Regulation of Obesity and Metabolic Complications by Gamma and Delta Tocotrienols - PubMed (original) (raw)

Review

Regulation of Obesity and Metabolic Complications by Gamma and Delta Tocotrienols

Lu Zhao et al. Molecules. 2016.

Abstract

Tocotrienols (T3s) are a subclass of unsaturated vitamin E that have been extensively studied for their anti-proliferative, anti-oxidative and anti-inflammatory properties in numerous cancer studies. Recently, T3s have received increasing attention due to their previously unrecognized property to attenuate obesity and its associated metabolic complications. In this review, we comprehensively evaluated the recent published scientific literature about the influence of T3s on obesity, with a particular emphasis on the signaling pathways involved.
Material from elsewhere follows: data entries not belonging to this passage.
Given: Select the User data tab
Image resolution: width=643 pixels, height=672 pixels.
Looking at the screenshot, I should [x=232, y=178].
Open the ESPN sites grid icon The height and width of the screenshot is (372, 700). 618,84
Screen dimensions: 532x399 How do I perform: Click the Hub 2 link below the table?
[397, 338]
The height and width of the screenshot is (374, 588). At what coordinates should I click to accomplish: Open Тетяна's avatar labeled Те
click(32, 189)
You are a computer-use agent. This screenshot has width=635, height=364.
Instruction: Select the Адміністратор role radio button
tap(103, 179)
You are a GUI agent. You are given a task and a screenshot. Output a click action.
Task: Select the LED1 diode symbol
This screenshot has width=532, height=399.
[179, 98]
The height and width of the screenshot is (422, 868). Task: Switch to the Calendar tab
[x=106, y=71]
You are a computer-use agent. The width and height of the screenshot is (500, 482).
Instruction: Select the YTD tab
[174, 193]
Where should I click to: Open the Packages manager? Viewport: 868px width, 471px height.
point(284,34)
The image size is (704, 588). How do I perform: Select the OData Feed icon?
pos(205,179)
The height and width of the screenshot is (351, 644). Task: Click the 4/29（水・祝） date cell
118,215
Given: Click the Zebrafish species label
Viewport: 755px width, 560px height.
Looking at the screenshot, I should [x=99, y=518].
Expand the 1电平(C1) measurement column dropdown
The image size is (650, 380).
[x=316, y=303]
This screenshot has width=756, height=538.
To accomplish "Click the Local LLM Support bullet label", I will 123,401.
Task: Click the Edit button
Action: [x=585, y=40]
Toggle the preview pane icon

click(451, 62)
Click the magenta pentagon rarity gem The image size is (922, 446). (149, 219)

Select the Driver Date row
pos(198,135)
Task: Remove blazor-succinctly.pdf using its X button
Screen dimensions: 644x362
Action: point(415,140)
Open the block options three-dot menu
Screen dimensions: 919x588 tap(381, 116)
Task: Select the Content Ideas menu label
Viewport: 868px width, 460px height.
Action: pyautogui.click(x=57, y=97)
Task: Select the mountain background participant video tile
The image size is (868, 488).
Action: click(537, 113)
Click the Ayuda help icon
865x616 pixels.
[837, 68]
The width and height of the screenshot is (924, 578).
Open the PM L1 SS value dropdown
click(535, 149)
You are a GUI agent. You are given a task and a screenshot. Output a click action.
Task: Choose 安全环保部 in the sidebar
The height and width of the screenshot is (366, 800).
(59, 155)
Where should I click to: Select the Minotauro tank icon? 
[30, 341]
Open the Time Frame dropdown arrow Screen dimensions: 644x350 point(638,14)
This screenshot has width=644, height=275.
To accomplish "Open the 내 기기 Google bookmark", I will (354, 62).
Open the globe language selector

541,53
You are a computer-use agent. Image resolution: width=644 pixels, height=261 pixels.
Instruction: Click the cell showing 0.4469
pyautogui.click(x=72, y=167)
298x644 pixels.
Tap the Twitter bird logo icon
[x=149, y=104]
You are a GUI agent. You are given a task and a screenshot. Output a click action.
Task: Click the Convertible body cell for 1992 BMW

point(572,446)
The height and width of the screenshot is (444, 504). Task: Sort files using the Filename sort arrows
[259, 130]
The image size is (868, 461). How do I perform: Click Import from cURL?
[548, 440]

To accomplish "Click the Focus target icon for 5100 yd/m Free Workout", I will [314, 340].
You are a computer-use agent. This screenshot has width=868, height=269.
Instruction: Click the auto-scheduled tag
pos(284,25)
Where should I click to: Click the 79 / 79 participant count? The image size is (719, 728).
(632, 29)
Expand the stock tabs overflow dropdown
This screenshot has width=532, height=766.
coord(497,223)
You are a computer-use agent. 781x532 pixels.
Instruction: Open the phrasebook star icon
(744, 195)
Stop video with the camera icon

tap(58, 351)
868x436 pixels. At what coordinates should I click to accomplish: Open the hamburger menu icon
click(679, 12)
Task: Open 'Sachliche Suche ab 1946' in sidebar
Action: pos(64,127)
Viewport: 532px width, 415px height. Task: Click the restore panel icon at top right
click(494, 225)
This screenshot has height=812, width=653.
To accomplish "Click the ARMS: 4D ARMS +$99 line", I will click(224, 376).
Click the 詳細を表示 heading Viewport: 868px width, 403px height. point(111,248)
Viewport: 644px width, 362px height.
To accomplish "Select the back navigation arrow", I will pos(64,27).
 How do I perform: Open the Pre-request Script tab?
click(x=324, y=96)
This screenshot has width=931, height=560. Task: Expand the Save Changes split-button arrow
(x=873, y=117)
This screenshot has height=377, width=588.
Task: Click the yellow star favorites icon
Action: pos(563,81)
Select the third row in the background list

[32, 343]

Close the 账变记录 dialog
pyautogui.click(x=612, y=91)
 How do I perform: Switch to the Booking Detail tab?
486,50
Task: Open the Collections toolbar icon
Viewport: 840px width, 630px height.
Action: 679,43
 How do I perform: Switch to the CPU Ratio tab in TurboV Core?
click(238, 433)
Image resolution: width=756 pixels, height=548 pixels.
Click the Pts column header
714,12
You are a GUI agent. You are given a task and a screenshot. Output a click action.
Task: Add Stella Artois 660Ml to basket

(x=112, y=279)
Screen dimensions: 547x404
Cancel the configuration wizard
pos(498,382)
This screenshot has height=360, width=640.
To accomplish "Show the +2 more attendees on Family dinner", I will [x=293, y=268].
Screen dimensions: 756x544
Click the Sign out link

T3s have been demonstrated in animal models or human subjects to reduce fat mass, body weight, plasma concentrations of free fatty acid, triglycerides and cholesterol, as well as to improve glucose and insulin tolerance. Their mechanisms of action in adipose tissue mainly include (1) modulation of fat cell adipogenesis and differentiation; (2) modulation of energy sensing; (3) induction of apoptosis in preadipocytes and (4) modulation of inflammation. Studies have also been conducted to investigate the effects of T3s on other targets, e.g., the immune system, liver, muscle, pancreas and bone. Since δT3 and γT3 are regarded as the most active isomers among T3s, their clinical relevance to reduce obesity should be investigated in human trials.

Keywords: adipogenesis; apoptosis; energy sensing; inflammation; obesity; tocotrienols.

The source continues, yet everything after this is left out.